Charles Lindblom (1917-2018) was a Yale professor of politics and economics. In Politics and Markets, he categorizes and analyzes the different ways nations are organized, concentrating on the relative roles played by governments and markets in countries ranging from the United States and United Kingdom on one end of the continuum to China, the Soviet Union and Cuba on the other. Since the book was published in 1977, he pays a lot more attention to communism than he would do today.
Reading this book is strange at times. Lindblom is describing something in great detail that you might feel you already know. Don’t we all understand how governments and markets work? Well, not as well as Prof. Lindblom did. (Still, if you had to teach relatively advanced students from another planet about the way governments and businesses operate on Earth, starting from scratch, Politics and Markets would make a very good text.)

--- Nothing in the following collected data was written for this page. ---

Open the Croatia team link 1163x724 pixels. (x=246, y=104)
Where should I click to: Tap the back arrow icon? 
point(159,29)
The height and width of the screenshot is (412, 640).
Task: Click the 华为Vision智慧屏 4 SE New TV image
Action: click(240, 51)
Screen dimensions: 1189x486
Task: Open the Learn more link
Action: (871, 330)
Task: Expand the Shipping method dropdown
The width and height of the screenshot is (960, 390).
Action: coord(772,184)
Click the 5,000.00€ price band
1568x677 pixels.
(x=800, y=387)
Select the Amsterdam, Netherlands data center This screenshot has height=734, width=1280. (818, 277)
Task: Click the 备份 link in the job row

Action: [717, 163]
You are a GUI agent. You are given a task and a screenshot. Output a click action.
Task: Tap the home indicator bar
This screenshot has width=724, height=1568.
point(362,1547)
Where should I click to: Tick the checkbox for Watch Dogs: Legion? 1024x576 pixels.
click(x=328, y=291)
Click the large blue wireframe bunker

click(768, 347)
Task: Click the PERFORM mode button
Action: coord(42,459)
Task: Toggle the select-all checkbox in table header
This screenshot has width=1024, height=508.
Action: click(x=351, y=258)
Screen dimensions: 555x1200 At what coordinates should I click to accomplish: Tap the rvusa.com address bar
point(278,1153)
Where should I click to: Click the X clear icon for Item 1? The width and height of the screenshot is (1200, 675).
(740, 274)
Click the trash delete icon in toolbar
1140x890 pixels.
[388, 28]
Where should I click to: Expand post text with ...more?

The book left me with two main thoughts. The first is hardly a revelation: all countries, even Cuba circa 1976, are hybrids. All countries have governments, of course. But all of them also employ so-called “free markets” as well. No society is totally planned by the government, for good reasons. Even the most pervasive governments use markets for various purposes, as when money is paid to acquire consumer goods or to attract employees to better-paying jobs.
This makes China’s transition from a communist country to a leading participant in world markets easier to understand. The Chinese have retained the one-party control of communism while doing a better job at capitalism than many of their capitalist competitors. The issue is always what mechanisms (laws, regulations, civic education) should be used to insure that businesses are successful while serving the health and welfare of society. Neither total government control of the economy nor total freedom for business would make sense.
The other thought is more surprising. We often hear that democracy and capitalism work well together. They say it’s something to do with freedom. Yet there is a serious conflict between democracy and big business. Lindblom explains how the people who run businesses must be encouraged or induced to keep the economy functioning. If government officials interfere too much (from the business perspective), companies can stop producing sufficient amounts of the goods and services the rest of us need, at prices we can afford. They can also decide to pay us to little to live on or employ too few of us. If business people don’t produce enough or raise prices too much, there’s inflation; if they don’t pay us enough or hire enough of us, there’s deflation..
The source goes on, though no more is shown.